Drew Dudley: Leading With Lollipops


This is basically a six-minute humblebrag in which Drew Dudley tells a story about how he once gave a girl a lollipop and convinced her to stay in college. You should embrace the leader inside too, so you can be equally awesome.

Jane McGonigal: Gaming Can Make a Better World


There’s an entire genre of TED talks consisting of avid video gamers and game designers taking themselves way too seriously. There’s Seth Priebatsch (who mentions that he’s a Princeton University dropout about eight times) and his efforts to build a “game layer on top of the world.” Or Jesse Schell‘s look at “when games invade real life.” David Perry asks, “Are games better than life?” (Answer: Depends on your life.)

But for pure bombast, it would be hard to top game designer Jane McGonigal, who boldly declares to a snickering audience, “If we want to solve problems like hunger, poverty, climate change, global conflict, obesity, I believe that we need to aspire to play games online for at least 21 billion hours a week by the end of the next decade.”

Launching birds at pigs never felt so virtuous!

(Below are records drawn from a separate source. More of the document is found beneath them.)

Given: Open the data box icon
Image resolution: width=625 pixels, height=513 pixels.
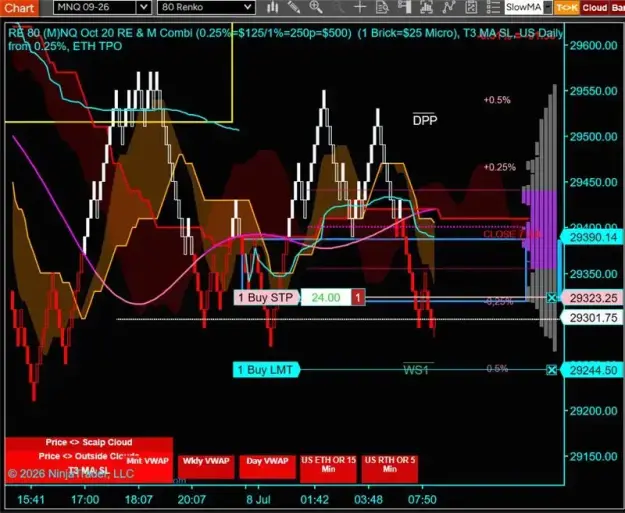Looking at the screenshot, I should coord(382,7).
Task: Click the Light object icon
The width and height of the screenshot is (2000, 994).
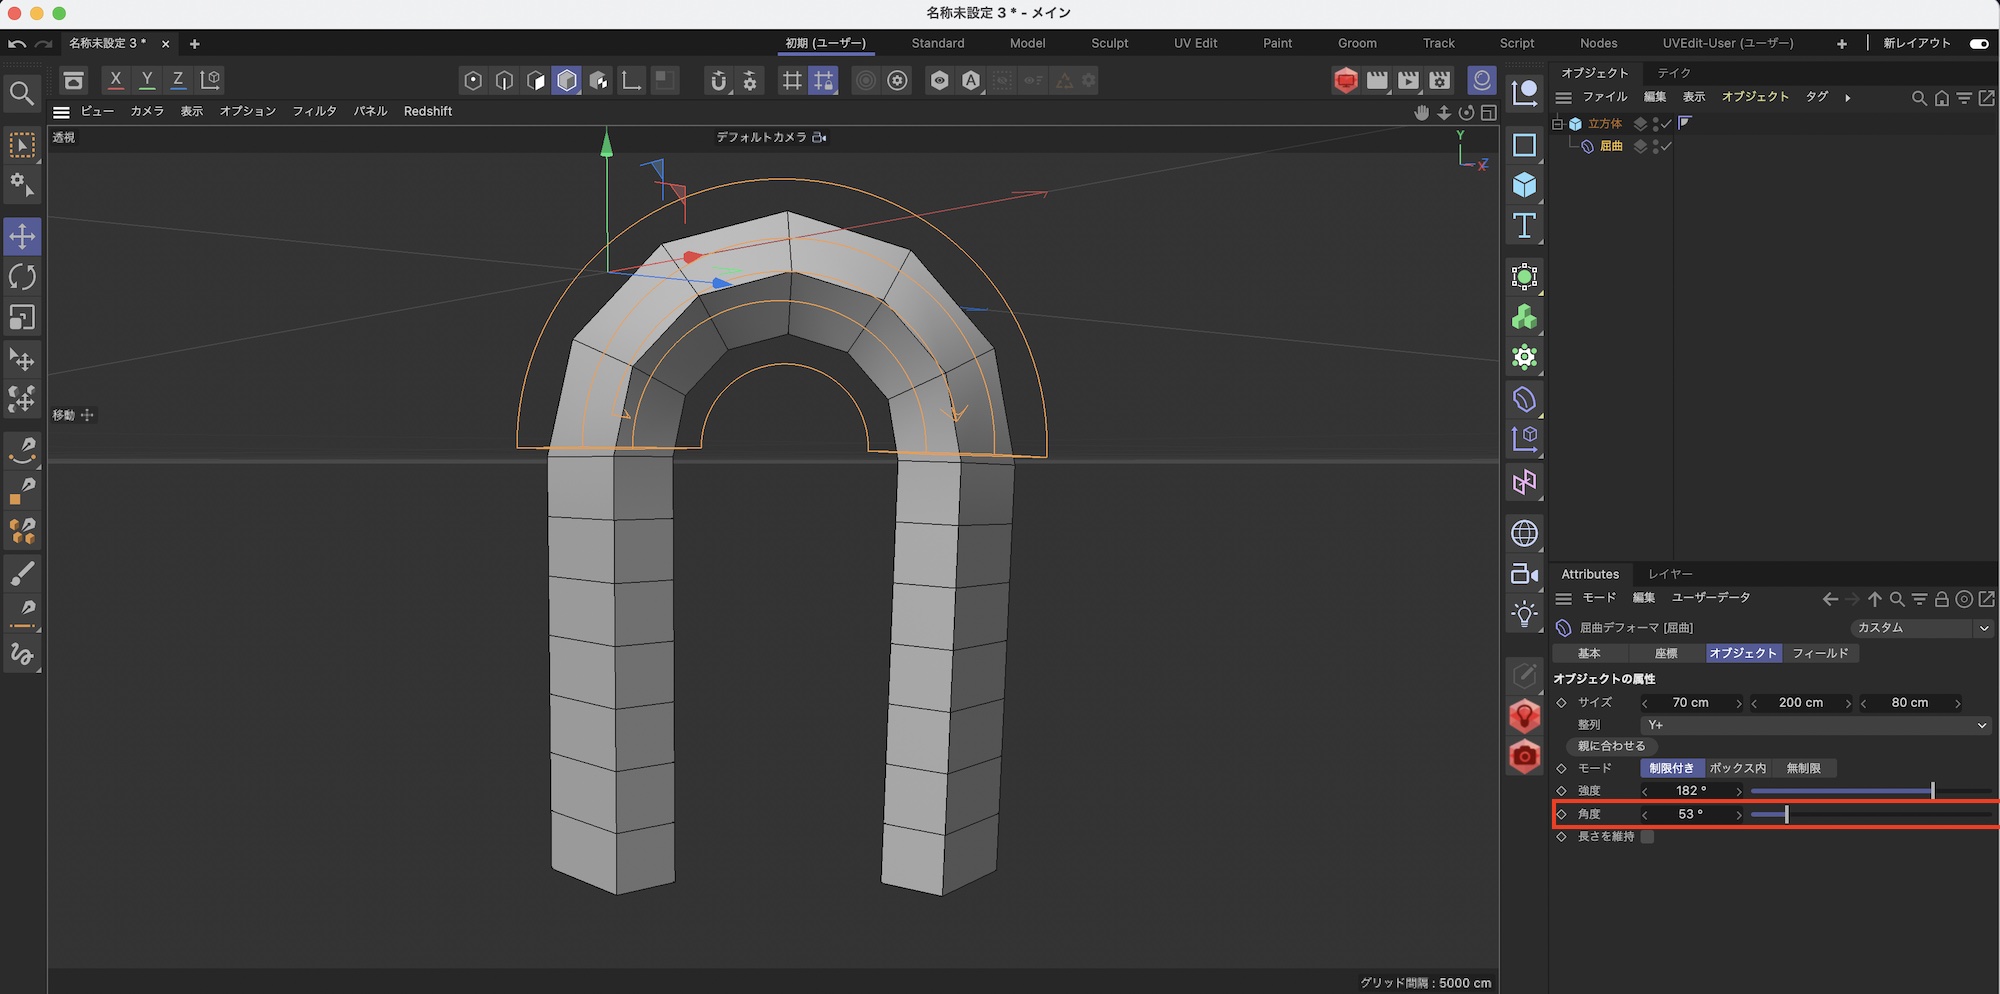Action: click(x=1524, y=613)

David Pogue on the Music Wars


Ever wish you could get your asinine technology jokes in song form? Me neither, but evidently David Pogue — the influential New York Times technology critic and former Broadway conductor — thinks otherwise. At TED2007, Pogue busted out a medley of song parodies that “Weird Al” Yankovic would probably find a bit corny, including Sonny and Cher (“I’ve Got YouTube”) and the Village People (“RIAA”). It only gets more painful as it goes on and it becomes clear that no one in the audience is laughing.

Evidently, the song parodies are part of Pogue’s traveling road show. Check out “Apps!… I did it again” — if you dare.

Bill Gates on Mosquitoes, Malaria, and Education


Ineffective use of props can often be the downfall of an otherwise effective presentation. Bill Gates obviously has a lot to be proud of in his work on malaria eradication and quite a bit to say about the subject. Unfortunately, the only thing his 2009 TED talk on the subject will be remembered for is “that time Bill Gates released a swarm of live mosquitoes in a room full of people.”

Gates’s explanation for the stunt — “Not only poor people should have to experience this” — is logically flawed. Rich people get stung by mosquitoes too, just not ones carrying malaria and generally not when some billionaire decides they need to be taught a lesson. Stick to PowerPoint next time, Bill.

Joshua E. Keating was an associate editor at Foreign Policy.